ARTICLE III AND ARTICLE IV goes on to accuse that Democrat Legislators coerced the Defendants to censor the Class, and of willful participation in joint activity with federal actors to censor the Plaintiff and the Class.  The suit goes on to document many situations where members of the Class and the sitting President were censured, along with other documentation that Dr. Fauci expressly stated that the CDC was “engaging…partners” to “contain the spread of [vaccine] information”.

What is the Argument of the Lawsuit?

Alan Dershowitz, retired Constitutional Law Professor at Harvard and Mr. Trump’s lawyer during his first impeachment, said to paraphrase:  “The Constitution only restricts the government and not private corporations.  So the government uses Social Media private companies under Section 230 to do it for them, and the lawsuit hopes to prove this.’

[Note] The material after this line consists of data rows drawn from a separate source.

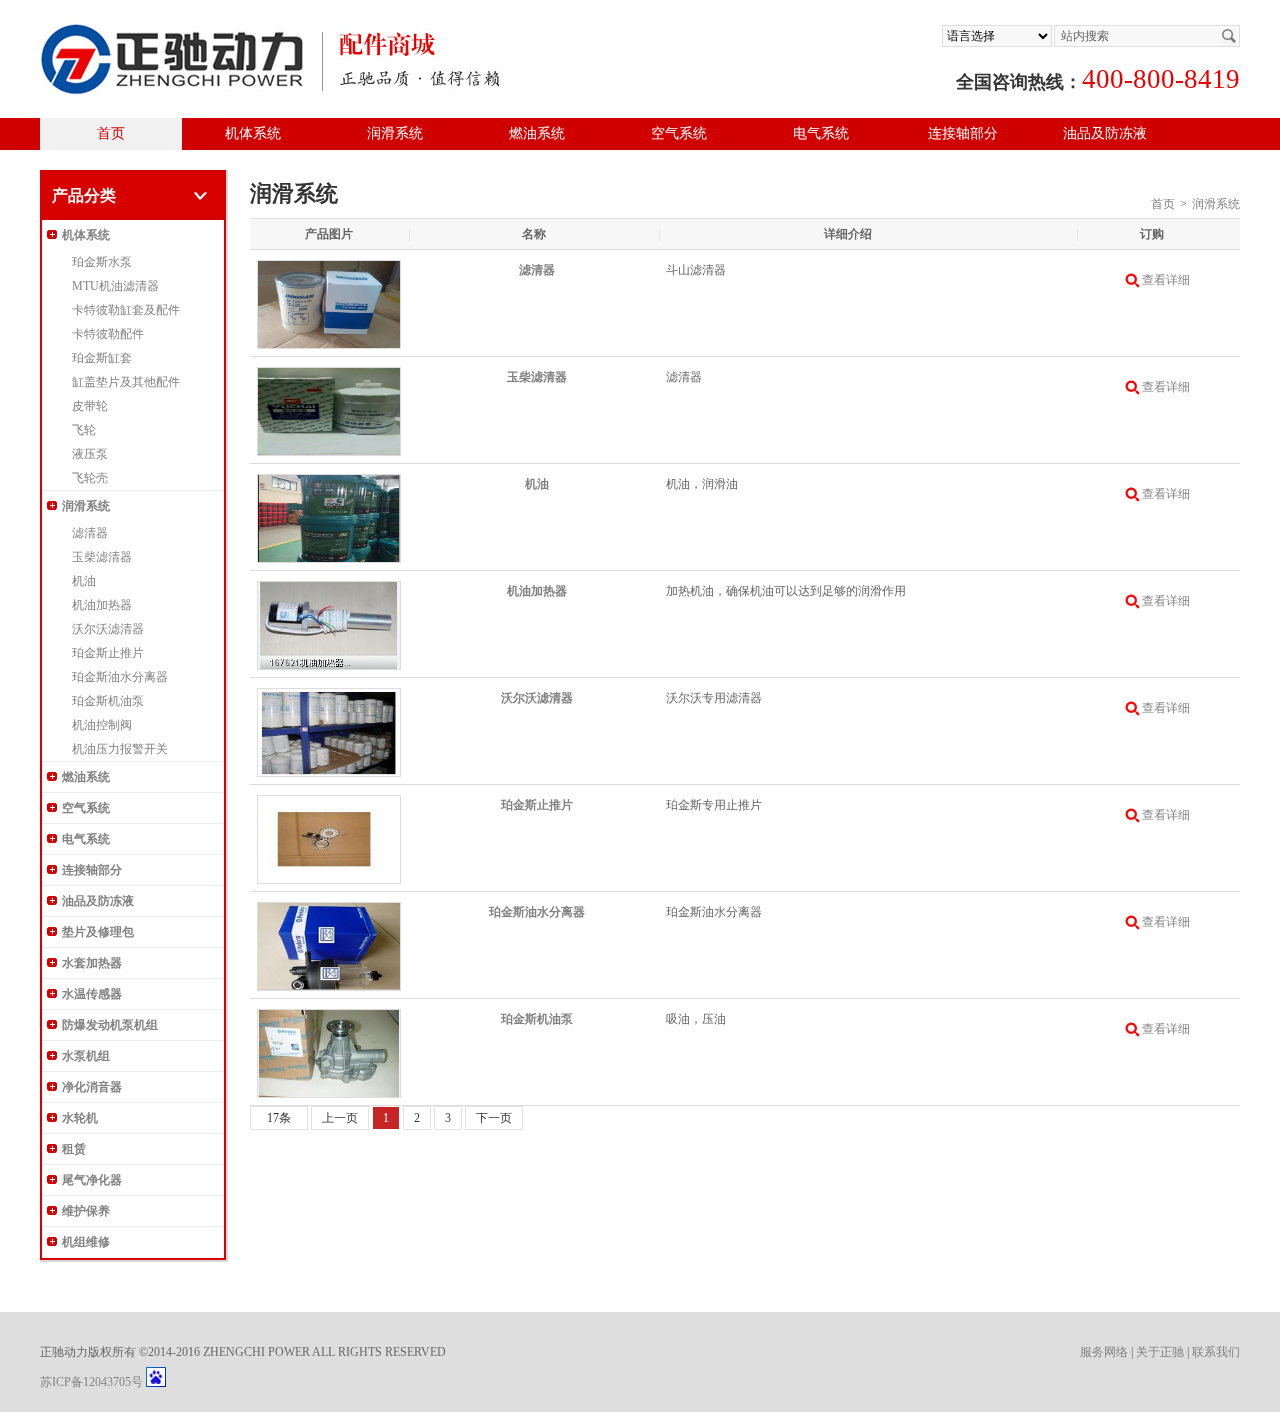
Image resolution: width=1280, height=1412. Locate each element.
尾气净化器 (92, 1180)
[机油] (329, 484)
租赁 (74, 1149)
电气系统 (821, 133)
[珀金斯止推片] (329, 805)
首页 (111, 133)
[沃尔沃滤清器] (329, 698)
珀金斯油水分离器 (120, 677)
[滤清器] (329, 270)
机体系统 (253, 133)
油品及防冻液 (1105, 133)
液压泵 (90, 454)
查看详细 (1166, 280)
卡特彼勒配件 (108, 334)
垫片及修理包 (98, 932)
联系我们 (1216, 1352)
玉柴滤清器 (102, 557)
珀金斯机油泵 (108, 701)
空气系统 (679, 133)
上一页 (340, 1118)
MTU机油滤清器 (115, 286)
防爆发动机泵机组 (110, 1025)
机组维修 (86, 1242)
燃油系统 (537, 133)
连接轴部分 (963, 133)
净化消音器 (92, 1087)
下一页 (494, 1118)
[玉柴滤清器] (329, 377)
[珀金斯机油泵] (329, 1019)
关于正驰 (1160, 1352)
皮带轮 (90, 406)
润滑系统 (395, 133)
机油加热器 (102, 605)
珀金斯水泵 (102, 262)
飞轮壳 (90, 478)
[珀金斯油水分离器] (329, 912)
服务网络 (1104, 1352)
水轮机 (80, 1118)
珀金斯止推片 (108, 653)
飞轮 (84, 430)
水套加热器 (92, 963)
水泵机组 (86, 1056)
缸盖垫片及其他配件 (126, 382)
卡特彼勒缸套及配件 (126, 310)
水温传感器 (92, 994)
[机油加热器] (329, 591)
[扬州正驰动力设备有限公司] (271, 30)
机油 (84, 581)
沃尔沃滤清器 (108, 629)
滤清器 (90, 533)
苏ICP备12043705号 (91, 1382)
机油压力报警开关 (120, 749)
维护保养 (86, 1211)
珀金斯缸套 (102, 358)
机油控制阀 (102, 725)
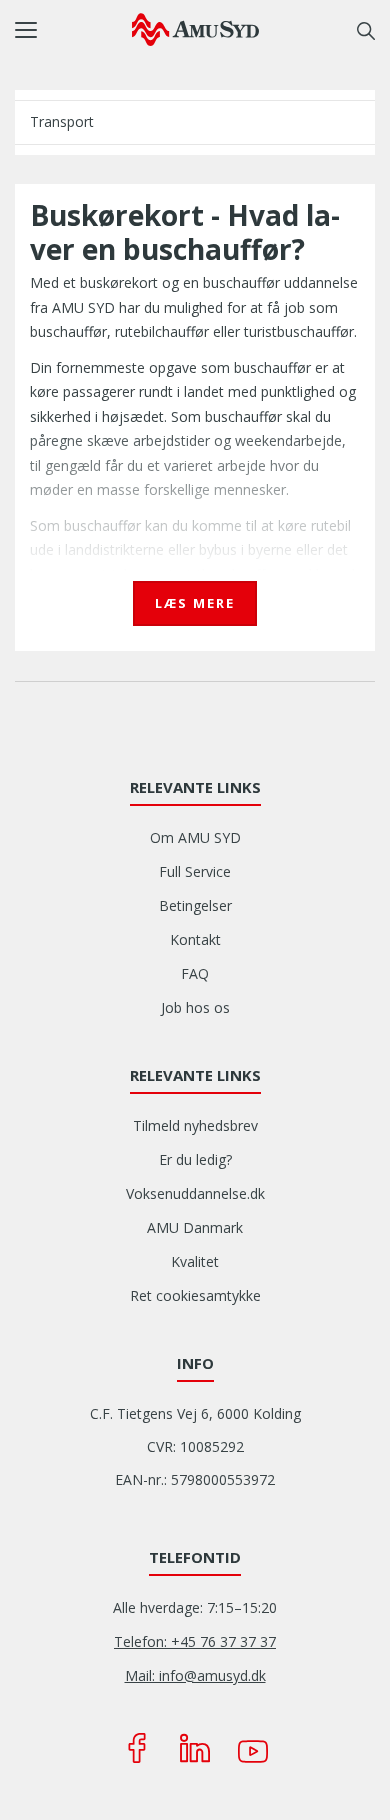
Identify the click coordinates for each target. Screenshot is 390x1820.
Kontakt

As of yet, we have not received a response from the Defendants, so it should be interesting to see what they do.  Maybe they will go straight for a dismissal since two of the three judges in the Florida court venue were appointed by former President Obama. Or, the judges could rule it’s out of venue and dismiss it, in which the lawsuit then could be refiled in a higher court.

I guess we wait and see where it goes, but if I know President Trump, this will be a long haul through a sluggish court system.  Personally, I hope President Trump trolls them until they scream for mercy.  After all, we don’t want to be where the Cuban people are today with no internet and no voice to the outside world; now do we?